Without altering anything, repeat each of the records.

| Saved data entries |
========
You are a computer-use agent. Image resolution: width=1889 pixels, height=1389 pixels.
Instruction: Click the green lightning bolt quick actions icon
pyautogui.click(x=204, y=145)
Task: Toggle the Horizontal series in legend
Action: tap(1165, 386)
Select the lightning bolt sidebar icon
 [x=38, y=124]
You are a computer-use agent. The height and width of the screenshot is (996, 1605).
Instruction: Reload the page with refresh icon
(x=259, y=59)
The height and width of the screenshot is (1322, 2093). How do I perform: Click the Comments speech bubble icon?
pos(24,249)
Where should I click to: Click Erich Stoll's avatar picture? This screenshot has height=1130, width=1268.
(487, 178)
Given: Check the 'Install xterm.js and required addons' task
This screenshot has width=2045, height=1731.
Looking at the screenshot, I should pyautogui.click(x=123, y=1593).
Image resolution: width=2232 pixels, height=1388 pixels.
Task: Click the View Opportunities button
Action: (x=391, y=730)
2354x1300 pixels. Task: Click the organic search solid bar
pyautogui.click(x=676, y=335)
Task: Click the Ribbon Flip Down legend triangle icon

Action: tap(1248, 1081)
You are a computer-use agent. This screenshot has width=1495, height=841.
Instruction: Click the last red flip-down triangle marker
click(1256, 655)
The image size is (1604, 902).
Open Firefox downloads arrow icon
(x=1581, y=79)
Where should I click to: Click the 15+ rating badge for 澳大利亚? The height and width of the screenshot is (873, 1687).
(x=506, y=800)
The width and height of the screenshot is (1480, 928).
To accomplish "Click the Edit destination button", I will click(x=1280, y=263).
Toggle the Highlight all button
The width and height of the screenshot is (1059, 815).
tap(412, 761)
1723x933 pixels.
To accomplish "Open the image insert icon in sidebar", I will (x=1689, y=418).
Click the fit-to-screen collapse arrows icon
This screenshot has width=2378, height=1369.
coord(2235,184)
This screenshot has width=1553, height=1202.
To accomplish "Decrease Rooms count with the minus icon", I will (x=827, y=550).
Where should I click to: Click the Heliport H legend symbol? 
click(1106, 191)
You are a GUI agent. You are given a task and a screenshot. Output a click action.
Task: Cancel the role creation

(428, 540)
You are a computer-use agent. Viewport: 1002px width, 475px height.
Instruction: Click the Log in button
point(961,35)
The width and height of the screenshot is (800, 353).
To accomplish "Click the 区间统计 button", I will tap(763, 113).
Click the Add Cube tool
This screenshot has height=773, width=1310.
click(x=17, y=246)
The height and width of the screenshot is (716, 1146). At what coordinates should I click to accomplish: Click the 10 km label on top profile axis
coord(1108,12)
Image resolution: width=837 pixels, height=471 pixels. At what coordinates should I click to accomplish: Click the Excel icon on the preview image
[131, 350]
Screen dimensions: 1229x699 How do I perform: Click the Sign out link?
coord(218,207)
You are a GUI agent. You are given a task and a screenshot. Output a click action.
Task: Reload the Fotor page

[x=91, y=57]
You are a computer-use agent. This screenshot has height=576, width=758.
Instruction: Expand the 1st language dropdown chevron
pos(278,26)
========
| COMPLETED EXERCISE |
You are a computer-use agent. Image resolution: width=1889 pixels, height=1389 pixels.
Instruction: Click the green lightning bolt quick actions icon
pyautogui.click(x=204, y=145)
Task: Toggle the Horizontal series in legend
Action: tap(1165, 386)
Select the lightning bolt sidebar icon
 [x=38, y=124]
You are a computer-use agent. The height and width of the screenshot is (996, 1605).
Instruction: Reload the page with refresh icon
(x=259, y=59)
The height and width of the screenshot is (1322, 2093). How do I perform: Click the Comments speech bubble icon?
pos(24,249)
Where should I click to: Click Erich Stoll's avatar picture? This screenshot has height=1130, width=1268.
(487, 178)
Given: Check the 'Install xterm.js and required addons' task
This screenshot has width=2045, height=1731.
Looking at the screenshot, I should pyautogui.click(x=123, y=1593).
Image resolution: width=2232 pixels, height=1388 pixels.
Task: Click the View Opportunities button
Action: (x=391, y=730)
2354x1300 pixels. Task: Click the organic search solid bar
pyautogui.click(x=676, y=335)
Task: Click the Ribbon Flip Down legend triangle icon

Action: tap(1248, 1081)
You are a computer-use agent. This screenshot has width=1495, height=841.
Instruction: Click the last red flip-down triangle marker
click(1256, 655)
The image size is (1604, 902).
Open Firefox downloads arrow icon
(x=1581, y=79)
Where should I click to: Click the 15+ rating badge for 澳大利亚? The height and width of the screenshot is (873, 1687).
(x=506, y=800)
The width and height of the screenshot is (1480, 928).
To accomplish "Click the Edit destination button", I will click(x=1280, y=263).
Toggle the Highlight all button
The width and height of the screenshot is (1059, 815).
tap(412, 761)
1723x933 pixels.
To accomplish "Open the image insert icon in sidebar", I will (x=1689, y=418).
Click the fit-to-screen collapse arrows icon
This screenshot has width=2378, height=1369.
coord(2235,184)
This screenshot has width=1553, height=1202.
To accomplish "Decrease Rooms count with the minus icon", I will (x=827, y=550).
Where should I click to: Click the Heliport H legend symbol? 
click(1106, 191)
You are a GUI agent. You are given a task and a screenshot. Output a click action.
Task: Cancel the role creation

(428, 540)
You are a computer-use agent. Viewport: 1002px width, 475px height.
Instruction: Click the Log in button
point(961,35)
The width and height of the screenshot is (800, 353).
To accomplish "Click the 区间统计 button", I will tap(763, 113).
Click the Add Cube tool
This screenshot has height=773, width=1310.
click(x=17, y=246)
The height and width of the screenshot is (716, 1146). At what coordinates should I click to accomplish: Click the 10 km label on top profile axis
coord(1108,12)
Image resolution: width=837 pixels, height=471 pixels. At what coordinates should I click to accomplish: Click the Excel icon on the preview image
[131, 350]
Screen dimensions: 1229x699 How do I perform: Click the Sign out link?
coord(218,207)
You are a GUI agent. You are given a task and a screenshot. Output a click action.
Task: Reload the Fotor page

[x=91, y=57]
You are a computer-use agent. This screenshot has height=576, width=758.
Instruction: Expand the 1st language dropdown chevron
pos(278,26)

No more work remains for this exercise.